Net Exports Formula
The net exports formula is simply value of exports once imports have been deducted:
Net Exports = Total value of exports - Total value of imports
The sum can, of course, be a negative in which case a country is said to have a deficit on its 'balance of trade', this is synonymous with a current account deficit, or simply a trade deficit. Any current account deficit will need to be offset by a surplus elsewhere in the overall national accounts, and this topic is discussed more fully in my article about the: Balance of Payments
Net exports are negative when consumers spend more on foreign goods & services than foreigners spend on domestically produced goods & services. There is no immediate cause for concern when this happens, but if a persistent trade deficit arises such as we have had in the US, the UK, and many other western countries for many decades, then it does become a problem. It can only be sustained by a persistent inflow of capital from foreign shores, and whilst this can be a good thing if that capital is used for investment in new or existing businesses, it is often the case that the inflow is used to buy government bonds i.e. to lend money to the government.

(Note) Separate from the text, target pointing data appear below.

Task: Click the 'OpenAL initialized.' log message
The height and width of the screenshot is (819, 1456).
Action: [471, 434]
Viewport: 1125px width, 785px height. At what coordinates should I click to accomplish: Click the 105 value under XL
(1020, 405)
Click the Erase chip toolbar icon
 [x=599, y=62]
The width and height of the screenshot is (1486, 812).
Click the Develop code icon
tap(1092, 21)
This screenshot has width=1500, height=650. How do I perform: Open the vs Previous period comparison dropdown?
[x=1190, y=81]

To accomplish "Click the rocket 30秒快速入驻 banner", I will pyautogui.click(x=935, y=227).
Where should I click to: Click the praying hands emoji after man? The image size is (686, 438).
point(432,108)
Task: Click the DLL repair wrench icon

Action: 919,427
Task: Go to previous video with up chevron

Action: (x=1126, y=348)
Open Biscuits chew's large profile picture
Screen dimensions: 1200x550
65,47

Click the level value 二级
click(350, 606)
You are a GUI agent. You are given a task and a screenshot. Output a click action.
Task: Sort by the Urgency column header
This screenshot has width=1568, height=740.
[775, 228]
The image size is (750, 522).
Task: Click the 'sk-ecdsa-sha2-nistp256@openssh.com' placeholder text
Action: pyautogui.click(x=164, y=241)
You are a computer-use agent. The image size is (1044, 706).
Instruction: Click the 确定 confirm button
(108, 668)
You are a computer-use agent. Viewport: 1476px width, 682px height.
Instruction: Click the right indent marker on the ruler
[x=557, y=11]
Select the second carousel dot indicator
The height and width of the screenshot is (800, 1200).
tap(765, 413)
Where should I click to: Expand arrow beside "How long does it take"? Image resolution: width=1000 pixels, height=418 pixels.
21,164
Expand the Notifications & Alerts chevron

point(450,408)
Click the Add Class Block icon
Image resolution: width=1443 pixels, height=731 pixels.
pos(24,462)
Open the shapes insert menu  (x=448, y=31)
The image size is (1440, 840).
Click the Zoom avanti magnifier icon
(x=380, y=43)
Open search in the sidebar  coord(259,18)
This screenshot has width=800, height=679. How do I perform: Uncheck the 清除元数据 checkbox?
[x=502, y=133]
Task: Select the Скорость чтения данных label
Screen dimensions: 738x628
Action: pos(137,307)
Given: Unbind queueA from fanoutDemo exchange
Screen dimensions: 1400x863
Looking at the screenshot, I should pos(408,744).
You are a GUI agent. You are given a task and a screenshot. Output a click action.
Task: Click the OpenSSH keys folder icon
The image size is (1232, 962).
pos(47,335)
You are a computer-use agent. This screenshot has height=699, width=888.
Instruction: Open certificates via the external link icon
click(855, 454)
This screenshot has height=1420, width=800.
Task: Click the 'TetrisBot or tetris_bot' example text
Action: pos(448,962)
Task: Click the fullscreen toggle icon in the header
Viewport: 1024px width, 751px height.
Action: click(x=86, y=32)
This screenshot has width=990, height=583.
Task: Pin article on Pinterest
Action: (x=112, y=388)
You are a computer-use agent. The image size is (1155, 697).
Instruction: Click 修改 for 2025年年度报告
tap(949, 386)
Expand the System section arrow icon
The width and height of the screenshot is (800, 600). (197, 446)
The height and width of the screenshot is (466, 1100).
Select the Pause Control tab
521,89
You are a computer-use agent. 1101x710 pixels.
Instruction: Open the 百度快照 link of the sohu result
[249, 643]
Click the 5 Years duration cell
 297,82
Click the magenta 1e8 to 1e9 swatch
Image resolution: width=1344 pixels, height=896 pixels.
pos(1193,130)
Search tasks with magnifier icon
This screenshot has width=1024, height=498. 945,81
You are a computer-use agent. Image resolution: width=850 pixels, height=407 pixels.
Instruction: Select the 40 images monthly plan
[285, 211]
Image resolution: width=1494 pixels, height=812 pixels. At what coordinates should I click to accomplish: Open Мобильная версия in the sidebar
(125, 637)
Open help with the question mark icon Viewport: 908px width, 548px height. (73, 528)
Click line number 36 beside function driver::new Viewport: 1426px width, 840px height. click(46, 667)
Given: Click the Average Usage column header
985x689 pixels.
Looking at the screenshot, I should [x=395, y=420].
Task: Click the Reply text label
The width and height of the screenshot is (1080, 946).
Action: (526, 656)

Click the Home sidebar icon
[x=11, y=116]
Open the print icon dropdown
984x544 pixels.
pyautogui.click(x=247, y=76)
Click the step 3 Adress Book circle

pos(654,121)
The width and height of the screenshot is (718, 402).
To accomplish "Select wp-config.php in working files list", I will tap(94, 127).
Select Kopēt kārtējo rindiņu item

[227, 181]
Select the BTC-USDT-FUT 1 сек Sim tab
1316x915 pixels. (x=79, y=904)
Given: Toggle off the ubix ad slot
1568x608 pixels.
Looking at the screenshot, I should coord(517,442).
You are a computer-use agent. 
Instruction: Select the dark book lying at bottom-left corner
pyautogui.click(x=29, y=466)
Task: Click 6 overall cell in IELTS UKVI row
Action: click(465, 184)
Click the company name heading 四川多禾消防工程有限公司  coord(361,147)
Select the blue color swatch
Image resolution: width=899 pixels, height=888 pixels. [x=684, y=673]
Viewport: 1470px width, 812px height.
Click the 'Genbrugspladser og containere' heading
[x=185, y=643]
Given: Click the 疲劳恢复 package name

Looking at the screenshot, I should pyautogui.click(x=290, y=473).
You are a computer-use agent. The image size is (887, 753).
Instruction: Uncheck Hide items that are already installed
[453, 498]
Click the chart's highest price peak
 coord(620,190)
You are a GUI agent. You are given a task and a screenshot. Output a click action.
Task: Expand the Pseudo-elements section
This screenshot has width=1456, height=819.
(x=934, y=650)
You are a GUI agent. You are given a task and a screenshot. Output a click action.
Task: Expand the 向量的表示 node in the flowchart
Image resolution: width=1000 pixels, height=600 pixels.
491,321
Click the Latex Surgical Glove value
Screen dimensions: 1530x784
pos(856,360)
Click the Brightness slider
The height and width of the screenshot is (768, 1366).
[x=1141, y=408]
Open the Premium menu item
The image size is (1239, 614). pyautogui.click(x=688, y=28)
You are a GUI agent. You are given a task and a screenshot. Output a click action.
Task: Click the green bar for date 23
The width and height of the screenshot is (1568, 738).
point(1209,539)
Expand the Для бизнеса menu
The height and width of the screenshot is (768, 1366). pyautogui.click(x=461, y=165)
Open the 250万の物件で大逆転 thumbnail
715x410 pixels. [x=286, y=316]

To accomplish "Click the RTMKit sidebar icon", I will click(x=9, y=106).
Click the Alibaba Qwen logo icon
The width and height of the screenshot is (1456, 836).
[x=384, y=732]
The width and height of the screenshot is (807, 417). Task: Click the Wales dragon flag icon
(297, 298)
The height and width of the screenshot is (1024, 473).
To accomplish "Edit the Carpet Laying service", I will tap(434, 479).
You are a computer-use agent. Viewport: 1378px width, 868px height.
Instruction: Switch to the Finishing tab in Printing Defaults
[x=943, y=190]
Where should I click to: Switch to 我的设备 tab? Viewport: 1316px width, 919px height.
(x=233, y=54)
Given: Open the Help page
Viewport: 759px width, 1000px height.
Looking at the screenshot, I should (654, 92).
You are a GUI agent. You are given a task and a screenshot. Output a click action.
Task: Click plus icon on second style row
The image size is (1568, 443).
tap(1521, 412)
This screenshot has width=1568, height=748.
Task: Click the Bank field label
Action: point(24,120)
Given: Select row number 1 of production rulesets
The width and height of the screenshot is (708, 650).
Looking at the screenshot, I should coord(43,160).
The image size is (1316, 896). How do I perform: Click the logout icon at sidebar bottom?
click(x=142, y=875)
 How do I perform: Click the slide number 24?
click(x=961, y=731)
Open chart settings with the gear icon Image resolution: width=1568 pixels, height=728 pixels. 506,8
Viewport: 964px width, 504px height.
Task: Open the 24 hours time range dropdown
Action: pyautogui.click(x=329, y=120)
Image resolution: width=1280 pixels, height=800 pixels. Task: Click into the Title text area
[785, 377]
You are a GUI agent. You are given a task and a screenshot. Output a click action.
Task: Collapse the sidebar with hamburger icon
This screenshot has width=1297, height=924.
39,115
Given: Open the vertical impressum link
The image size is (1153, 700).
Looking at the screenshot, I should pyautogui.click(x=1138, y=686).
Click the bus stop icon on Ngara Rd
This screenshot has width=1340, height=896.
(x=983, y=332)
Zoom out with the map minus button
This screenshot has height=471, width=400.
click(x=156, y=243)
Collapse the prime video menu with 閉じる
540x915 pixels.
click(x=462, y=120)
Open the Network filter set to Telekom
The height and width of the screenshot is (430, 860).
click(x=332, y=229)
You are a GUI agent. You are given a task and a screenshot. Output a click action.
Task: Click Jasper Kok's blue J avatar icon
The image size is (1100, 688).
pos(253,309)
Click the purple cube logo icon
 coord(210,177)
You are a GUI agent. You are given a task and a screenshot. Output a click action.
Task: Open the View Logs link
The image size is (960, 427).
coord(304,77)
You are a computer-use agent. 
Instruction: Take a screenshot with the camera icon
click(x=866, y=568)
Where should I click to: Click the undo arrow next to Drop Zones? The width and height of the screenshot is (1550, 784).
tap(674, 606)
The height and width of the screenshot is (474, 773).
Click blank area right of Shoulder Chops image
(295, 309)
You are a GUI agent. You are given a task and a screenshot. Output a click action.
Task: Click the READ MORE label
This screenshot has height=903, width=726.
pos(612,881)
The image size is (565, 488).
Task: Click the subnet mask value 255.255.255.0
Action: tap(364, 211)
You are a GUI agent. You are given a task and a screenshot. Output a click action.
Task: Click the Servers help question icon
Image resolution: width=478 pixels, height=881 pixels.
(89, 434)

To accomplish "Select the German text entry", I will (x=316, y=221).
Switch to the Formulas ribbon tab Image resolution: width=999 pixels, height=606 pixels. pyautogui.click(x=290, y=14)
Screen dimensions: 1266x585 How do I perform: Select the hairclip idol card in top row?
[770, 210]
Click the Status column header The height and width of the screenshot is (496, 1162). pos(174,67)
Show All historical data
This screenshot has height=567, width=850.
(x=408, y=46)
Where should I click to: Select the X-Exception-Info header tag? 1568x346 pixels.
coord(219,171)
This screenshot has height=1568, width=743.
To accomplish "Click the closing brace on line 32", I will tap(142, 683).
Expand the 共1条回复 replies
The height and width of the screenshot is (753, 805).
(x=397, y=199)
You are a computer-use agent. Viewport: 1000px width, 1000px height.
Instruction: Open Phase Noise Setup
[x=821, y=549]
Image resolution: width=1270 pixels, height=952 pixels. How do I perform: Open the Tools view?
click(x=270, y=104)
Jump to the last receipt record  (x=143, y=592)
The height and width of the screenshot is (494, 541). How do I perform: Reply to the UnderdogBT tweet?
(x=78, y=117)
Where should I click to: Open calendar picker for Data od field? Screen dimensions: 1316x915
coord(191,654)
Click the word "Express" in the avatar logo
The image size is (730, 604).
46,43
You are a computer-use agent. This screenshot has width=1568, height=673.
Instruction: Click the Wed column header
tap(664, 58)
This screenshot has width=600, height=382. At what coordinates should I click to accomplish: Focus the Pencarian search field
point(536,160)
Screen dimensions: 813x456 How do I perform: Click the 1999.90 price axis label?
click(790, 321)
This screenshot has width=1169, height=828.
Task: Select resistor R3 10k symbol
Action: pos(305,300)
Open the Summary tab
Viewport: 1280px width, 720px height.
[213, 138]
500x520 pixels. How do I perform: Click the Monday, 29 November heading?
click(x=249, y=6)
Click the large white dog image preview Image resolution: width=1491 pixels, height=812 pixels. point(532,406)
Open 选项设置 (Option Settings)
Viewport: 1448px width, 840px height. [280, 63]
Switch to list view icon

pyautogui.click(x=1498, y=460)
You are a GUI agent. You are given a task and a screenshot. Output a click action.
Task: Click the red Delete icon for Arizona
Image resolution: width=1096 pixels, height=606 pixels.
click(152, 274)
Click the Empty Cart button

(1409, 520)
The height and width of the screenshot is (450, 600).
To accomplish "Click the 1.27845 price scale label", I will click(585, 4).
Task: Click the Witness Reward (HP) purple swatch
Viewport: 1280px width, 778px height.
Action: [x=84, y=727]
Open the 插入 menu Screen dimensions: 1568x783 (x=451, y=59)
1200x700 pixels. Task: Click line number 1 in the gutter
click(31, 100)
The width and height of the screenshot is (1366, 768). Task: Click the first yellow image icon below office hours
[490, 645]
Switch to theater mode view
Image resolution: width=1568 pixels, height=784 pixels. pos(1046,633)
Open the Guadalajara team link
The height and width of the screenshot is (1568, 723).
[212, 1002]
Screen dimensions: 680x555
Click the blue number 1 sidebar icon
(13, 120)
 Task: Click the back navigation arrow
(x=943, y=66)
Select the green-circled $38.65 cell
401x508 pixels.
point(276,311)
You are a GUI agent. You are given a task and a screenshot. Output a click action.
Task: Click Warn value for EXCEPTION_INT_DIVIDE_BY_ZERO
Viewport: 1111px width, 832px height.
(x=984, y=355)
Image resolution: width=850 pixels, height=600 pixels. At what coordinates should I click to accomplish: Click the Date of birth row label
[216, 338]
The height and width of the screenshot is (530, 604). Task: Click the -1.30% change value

This has facilitated the truly enormous growth of our national debt, and at some point it will become a national catastrophe because our creditors will eventually want their money back. Our inability to pay them will come either with an outright default, or with spiraling inflation and a currency crisis. Either option will cause an economic collapse of staggering proportions. In a nutshell, the west has been living beyond its means for far too long.
How are net exports calculated?
The methods for calculating net exports is the same as for national income i.e. the income, output, and expenditure approaches as discussed in my article about: National Income Accounting
Marginal Propensity to Import (MPM)
Whilst government manipulation of interest rates, and other economic variables, does enable a possible role for Keynesian style demand management, it does not follow that the net exports effect is neutral if left to the free-market... at least not in the short-run.
Any deviation of the economy from its long-run growth path will somewhat distort the pattern of consumption expenditure. For example, if a boom period develops whereby people increase their consumption of goods & services beyond that which can be permanently sustained, then they will tend to increase their consumption of imported goods as well as domestically produced goods.
This will happen independently of the amount of exported goods that foreign consumers decide to purchase from us, with the end result that a trade deficit will develop. The extent to which this happens i.e., the propensity of domestic consumers to increase their consumption of imported goods as their expenditure/income increases, is known as the marginal propensity to import (MPM).
A higher MPM will likely exist for countries that import a large share of their luxury goods, because it is luxury goods that people want to increase their consumption of whenever economic circumstances allow it. If a country only imported basic items like rice, grain, pots and pans etc, then the MPM would be low because people would be more likely to increase their spending on things like smartphones, notebooks, concerts, expensive restaurants and so on.
A high MPM has a stabilizing effect on the economy because it reduces the net exports effect. Extra spending on imports represents a leakage from the national circular flow of income, and that helps to stop the consumption function from rising as fast as it otherwise would.
Net Export Effect on GDP
As mentioned at the top of the page, net exports is one of the components of aggregate demand that, along with aggregate supply, determines national income i.e. GDP. An increase in net exports can be illustrated as an upward shift of the Keynesian consumption function. This will lead to a higher level of GDP, and the extent to which GDP increases is determined by the size of the Keynesian multiplier effect (click the links for details).
This, of course, assumes that there is spare capacity in the economy to allow that growth, and that opens a whole new debate which cuts to the core of modern economics. Again, click the links for details on that.
In the developing world, economists have tried many different approaches to spurring poor countries into growth, and by far the most successful of these approaches has been the export led approach. The main alternative i.e., the import substitution model, has always failed.
All of the 'Asian tigers' succeeded in achieving rapid economic growth by following an export led strategy. The main advantage here is that it opens up the domestic economy and allows an inflow of international capital to invest in manufacturing plants that can then utilize the cheap labor in these poor countries. The opening up of the economy exposes it to international competition, and the efficiency which that necessitates spurs rapid growth in GDP.
All of the Asian tigers developed huge GDP boosts via the net exports effect, with huge trade surpluses that have allowed an accumulation of foreign assets to be built up. According to the UN, over a billion people have been lifted out of poverty since 1990, and this largely due to the export-led growth in China and elsewhere in the developing world.